━━━ GIVEN RECORDS

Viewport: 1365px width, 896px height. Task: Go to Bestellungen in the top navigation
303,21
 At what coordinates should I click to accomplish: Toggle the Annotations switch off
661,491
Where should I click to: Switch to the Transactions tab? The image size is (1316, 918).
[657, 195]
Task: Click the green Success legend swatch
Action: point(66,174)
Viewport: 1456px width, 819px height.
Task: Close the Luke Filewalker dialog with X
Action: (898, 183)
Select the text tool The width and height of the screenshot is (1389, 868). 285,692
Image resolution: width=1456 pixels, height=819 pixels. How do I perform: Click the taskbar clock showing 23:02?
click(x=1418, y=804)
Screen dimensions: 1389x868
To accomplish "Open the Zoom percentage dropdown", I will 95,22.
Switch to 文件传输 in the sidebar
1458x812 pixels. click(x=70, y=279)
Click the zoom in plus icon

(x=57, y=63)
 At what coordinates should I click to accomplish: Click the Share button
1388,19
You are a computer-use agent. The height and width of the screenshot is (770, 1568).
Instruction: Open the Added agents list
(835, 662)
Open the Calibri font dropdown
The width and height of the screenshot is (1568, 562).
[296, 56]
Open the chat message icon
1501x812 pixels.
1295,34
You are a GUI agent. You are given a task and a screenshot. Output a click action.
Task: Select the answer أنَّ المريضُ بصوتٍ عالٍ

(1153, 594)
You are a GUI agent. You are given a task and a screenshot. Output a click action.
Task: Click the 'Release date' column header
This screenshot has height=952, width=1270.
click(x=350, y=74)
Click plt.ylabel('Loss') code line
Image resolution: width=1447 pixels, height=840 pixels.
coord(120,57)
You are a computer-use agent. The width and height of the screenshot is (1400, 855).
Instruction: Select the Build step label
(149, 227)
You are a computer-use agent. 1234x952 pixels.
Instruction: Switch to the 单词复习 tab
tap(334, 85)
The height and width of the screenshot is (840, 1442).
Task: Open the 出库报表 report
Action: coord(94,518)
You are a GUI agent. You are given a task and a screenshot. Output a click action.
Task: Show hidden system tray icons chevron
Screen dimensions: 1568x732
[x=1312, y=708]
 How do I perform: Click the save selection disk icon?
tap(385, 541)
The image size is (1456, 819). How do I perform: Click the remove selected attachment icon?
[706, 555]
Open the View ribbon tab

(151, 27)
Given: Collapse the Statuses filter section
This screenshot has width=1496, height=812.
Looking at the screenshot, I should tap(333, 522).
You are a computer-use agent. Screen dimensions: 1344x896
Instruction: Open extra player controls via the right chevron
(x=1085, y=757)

━━━━━━

:: ACTIVITY ::
Report all lines of the data that include the word "computer".

:: EXERCISE ANSWER ::
You are a computer-use agent. The height and width of the screenshot is (770, 1568).
You are a computer-use agent. The width and height of the screenshot is (1400, 855).
You are a computer-use agent. 1234x952 pixels.
You are a computer-use agent. Screen dimensions: 1344x896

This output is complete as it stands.